Absolutely marvellous
This is not the world’s most gaudily decorated gun, but it is one of the best shooting side-by-sides that I have ever encountered. This is an opinion shared by various shooting friends including Alastair Phillips, Will Garfit, and Jonathan Irby, manager of the West London Shooting Ground.

It is very different from the typical 700.

Thanks to its tight choking it has the quality of reaching out at range and dusting just about any bird. Recoil control is excellent. The flat file cut rib with small metal bead presents an excellent picture to the eye. The meaty barrels impart a very steady quality to the gun and the semi-pistol grip makes it easy to control the muzzles.

In its first competition outing at this year’s British side-by-side championship at the Broomhills ground it almost did the business but I lost it on the last stand. The following day the Stanbury style 700 took High Gun at an Essex clay shoot against 100 or so over-unders and semi-automatics.

By the time you read this it will have been tested on the moors as well!

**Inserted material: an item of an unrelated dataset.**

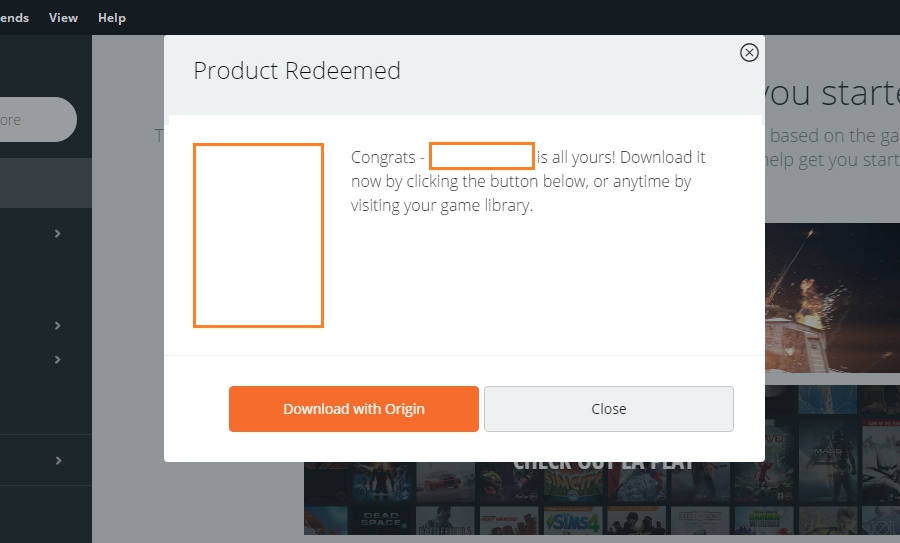Select The Sims 4 game tile
Image resolution: width=900 pixels, height=543 pixels.
(x=571, y=519)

Meantime, I can’t say more than I am absolutely delighted and offer my thanks to Alastair who worked very hard to get the gun for me.

I shall never sell it.

Webley Scott sbs action.

My success with the new gun prompts me to ask a question: ‘Is the side-by-side as good in absolute terms as the over-under’? The stack barrel has the oft-noted advantage of a single sighting plane and tends to control recoil more efficiently.

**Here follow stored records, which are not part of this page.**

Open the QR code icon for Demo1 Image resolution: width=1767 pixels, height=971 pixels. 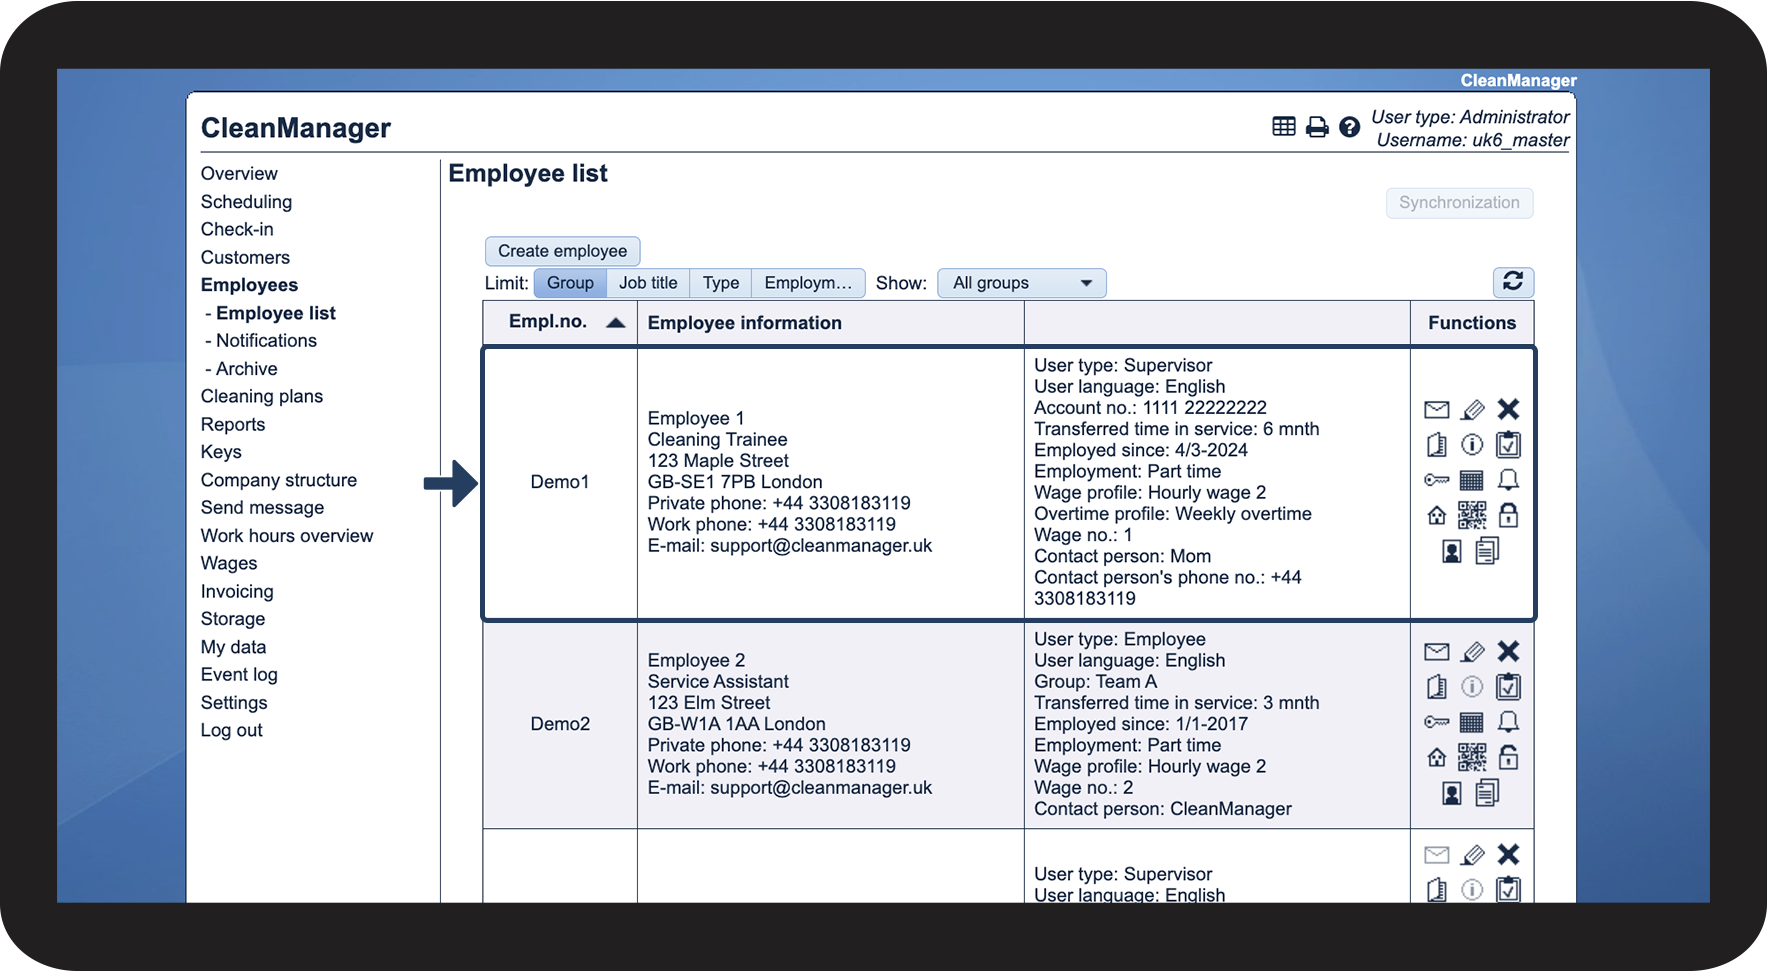point(1472,515)
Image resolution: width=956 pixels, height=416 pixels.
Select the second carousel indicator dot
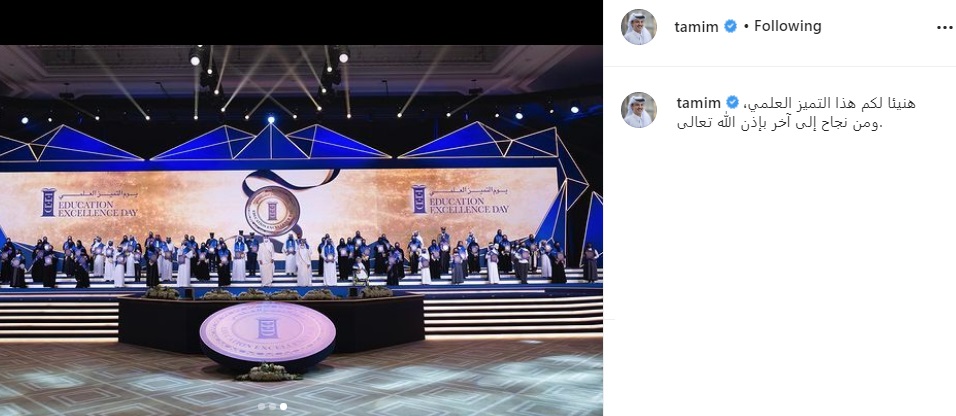(x=273, y=406)
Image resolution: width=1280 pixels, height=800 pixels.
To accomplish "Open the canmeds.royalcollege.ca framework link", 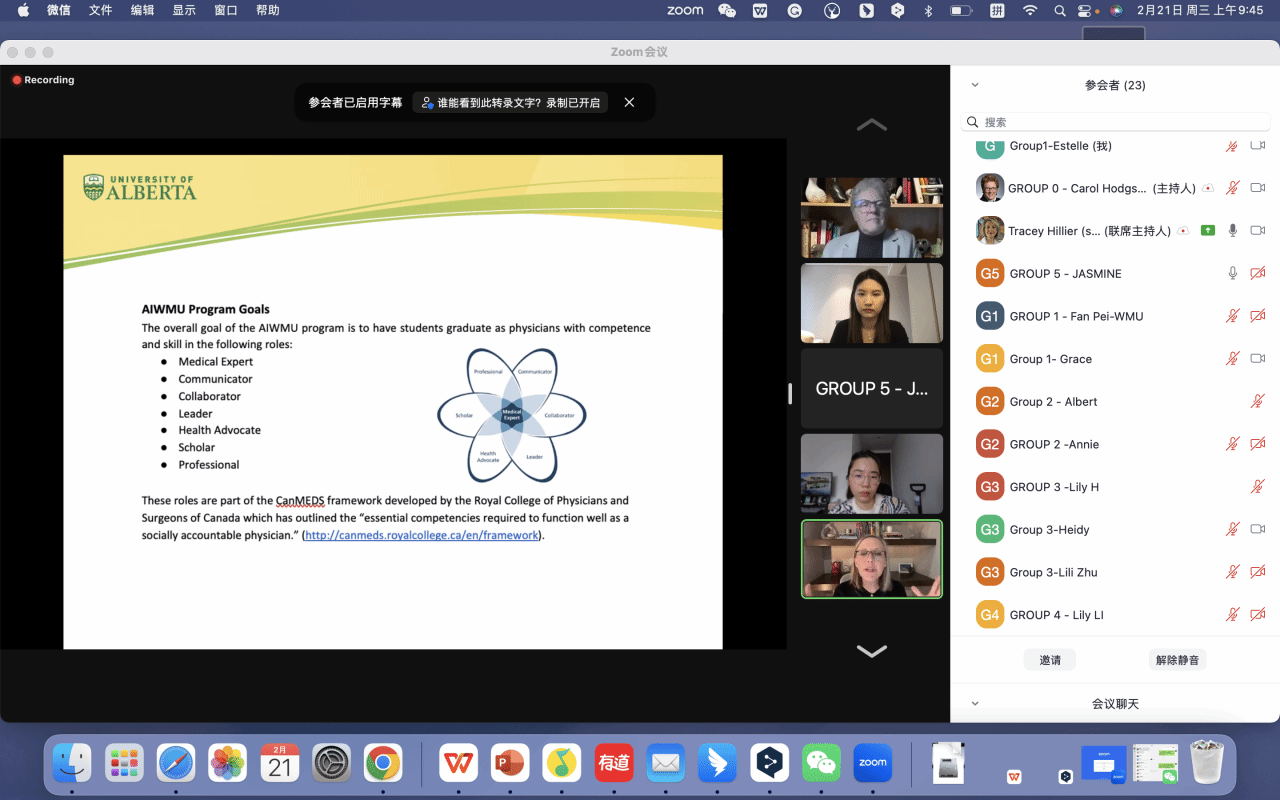I will coord(421,536).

The side-by-side, especially in Anson and Deeley boxlock form, has simplicity on its side, and better gape for reloading. It tends to be harder to regulate – the barrels having a tendency to ‘shoot apart’, hence the flats at the muzzle often visible where the tubes meet, but that is no problem in a well-made gun.

Most people who are not used to side-by-sides certainly seem to find over-unders a little easier to use, hence their almost universal use at shooting schools.

They tend to control recoil better and there is no torque effect on firing, as created by chambers to right and left of the centre line. I am of the opinion, however, that any advantage to the over-under is primarily because it tends to be made heavier and with longer barrels.

Eliminate these variables, as is the case with the test gun, and there is precious little difference.